Gramercy Nabs Half-Billion-Dollar Industrial Portfolio

The company has expanded its holdings with the acquisition of 17 bulk warehouses totaling 10.3 million square feet.

By Barbra Murray, Contributing Editor

Nicholas Pell, Gramercy Property Trust

Nicholas Pell, Gramercy Property Trust

New York—Gramercy Property Trust’s portfolio revamping program calls for the REIT to enhance its industrial holdings, and the company did just that—by a whopping 10.3 million square feet—with the acquisition of a 17-property collection of bulk warehouses spanning the U.S. The $521 million purchase included the assumption of $198 million of secured debt.

In a prepared statement, Nicholas Pell, chief investment officer of Gramercy Property Trust, said the acquisition “combines a very attractive yield with high quality assets and below market rents.”

The goal of Gramercy’s portfolio repositioning strategy, presented in detail on its Investor Day in September 2015, is to move away from high capex single-tenant and multi-tenant office properties, and focus on lower capex industrial and specialty assets. The REIT’s new purchase covers a lot of ground, literally, with locations in premier logistics markets in eight metropolitan areas: Atlanta, Charleston, Cincinnati, Dallas, Indianapolis, Jacksonville, Memphis and Sacramento. But there’s more to the portfolio than key locations. Twelve of the properties fall squarely into Gramercy’s single-tenant target group, and 15 of the assets are stabilized.

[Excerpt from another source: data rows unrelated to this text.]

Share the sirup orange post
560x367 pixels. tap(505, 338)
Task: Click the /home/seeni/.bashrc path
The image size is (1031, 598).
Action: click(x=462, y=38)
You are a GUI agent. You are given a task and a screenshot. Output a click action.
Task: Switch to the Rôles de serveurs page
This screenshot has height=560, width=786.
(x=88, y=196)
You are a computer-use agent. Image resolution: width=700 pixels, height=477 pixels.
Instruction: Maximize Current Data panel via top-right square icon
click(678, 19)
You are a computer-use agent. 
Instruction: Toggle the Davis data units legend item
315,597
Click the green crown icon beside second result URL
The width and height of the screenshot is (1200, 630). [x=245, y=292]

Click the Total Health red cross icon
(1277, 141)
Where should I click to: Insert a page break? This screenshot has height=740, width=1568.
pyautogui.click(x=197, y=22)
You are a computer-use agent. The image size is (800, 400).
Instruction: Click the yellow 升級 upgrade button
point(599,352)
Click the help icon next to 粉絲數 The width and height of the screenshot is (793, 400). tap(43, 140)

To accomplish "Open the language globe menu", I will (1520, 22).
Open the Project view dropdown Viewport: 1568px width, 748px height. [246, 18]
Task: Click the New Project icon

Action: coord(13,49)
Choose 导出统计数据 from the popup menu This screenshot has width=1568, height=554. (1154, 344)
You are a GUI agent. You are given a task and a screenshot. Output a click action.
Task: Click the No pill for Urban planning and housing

With the completion of the transaction, Gramercy’s portfolio is now 70 percent industrial, up from 47 percent just one year ago. “Our portfolio repositioning is basically finished and it’s gone much, much faster than we laid out to investors,” Gordon DuGan, CEO of Gramercy Property Trust, said during the REIT’s third quarter earnings call on November 2.  Year-to-date, Gramercy has invested $1.3 billion in purchases. Funding the expeditious portfolio transformation is the recycling side of the strategy. Sell some, buy some. Included in the company’s bevy of office dispositions this year are 70 and 90 Hudson St., in Jersey City, N.J., which fetched a total of $299 million, and a national group of office buildings and a single industrial property, which brought in $206.7 million.

“We enter 2017 with a high-quality portfolio, tremendous financial flexibility and a market leading operating platform to meet future opportunities and challenges,” Pell added.